### [Exercise objective]
Scan the records and identify every line in which the string "computer" occurs, then return those lines.

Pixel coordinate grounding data

_ _ _

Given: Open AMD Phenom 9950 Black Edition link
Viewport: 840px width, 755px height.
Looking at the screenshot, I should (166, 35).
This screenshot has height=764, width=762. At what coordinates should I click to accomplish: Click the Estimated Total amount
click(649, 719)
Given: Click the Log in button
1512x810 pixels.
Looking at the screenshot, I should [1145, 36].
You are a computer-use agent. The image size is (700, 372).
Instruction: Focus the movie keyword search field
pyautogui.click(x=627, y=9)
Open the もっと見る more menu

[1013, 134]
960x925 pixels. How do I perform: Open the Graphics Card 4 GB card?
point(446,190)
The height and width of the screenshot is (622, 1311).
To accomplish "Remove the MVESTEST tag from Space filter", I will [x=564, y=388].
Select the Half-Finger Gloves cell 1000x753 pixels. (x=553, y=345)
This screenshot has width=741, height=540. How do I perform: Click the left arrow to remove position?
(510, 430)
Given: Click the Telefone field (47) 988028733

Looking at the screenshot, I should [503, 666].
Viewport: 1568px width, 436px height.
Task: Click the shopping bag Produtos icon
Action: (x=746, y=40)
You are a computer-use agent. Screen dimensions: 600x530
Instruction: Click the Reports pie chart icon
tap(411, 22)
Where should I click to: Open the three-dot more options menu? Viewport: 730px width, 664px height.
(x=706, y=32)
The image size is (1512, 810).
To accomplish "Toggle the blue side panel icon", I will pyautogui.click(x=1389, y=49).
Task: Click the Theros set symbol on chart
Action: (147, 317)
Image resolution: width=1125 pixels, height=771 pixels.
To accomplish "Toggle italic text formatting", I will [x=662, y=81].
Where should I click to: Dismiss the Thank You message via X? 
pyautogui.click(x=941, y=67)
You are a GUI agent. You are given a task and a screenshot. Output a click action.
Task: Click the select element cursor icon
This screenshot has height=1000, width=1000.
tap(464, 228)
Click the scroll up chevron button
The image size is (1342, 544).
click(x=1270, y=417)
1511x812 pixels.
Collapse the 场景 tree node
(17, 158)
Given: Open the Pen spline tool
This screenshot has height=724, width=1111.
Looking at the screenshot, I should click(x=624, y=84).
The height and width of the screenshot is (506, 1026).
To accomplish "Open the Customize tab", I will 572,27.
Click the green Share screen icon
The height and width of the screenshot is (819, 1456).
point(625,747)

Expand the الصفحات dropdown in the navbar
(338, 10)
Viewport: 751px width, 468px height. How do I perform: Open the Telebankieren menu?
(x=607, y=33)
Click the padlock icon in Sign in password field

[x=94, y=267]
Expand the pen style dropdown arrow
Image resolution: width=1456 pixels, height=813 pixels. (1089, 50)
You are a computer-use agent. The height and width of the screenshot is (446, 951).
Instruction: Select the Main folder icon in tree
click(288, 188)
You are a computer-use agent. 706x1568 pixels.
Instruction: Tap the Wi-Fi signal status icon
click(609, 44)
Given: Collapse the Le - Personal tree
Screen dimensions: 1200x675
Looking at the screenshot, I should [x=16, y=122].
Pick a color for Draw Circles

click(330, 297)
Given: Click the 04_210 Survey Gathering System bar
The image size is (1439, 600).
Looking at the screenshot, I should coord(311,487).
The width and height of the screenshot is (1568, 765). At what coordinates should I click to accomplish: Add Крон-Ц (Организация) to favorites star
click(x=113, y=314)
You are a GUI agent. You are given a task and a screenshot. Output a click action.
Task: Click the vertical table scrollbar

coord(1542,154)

_ _ _

### [Answer space]
You are a computer-use agent. The image size is (700, 372).
You are a computer-use agent. Screen dimensions: 600x530
You are a computer-use agent. The height and width of the screenshot is (446, 951).
You are a computer-use agent. 706x1568 pixels.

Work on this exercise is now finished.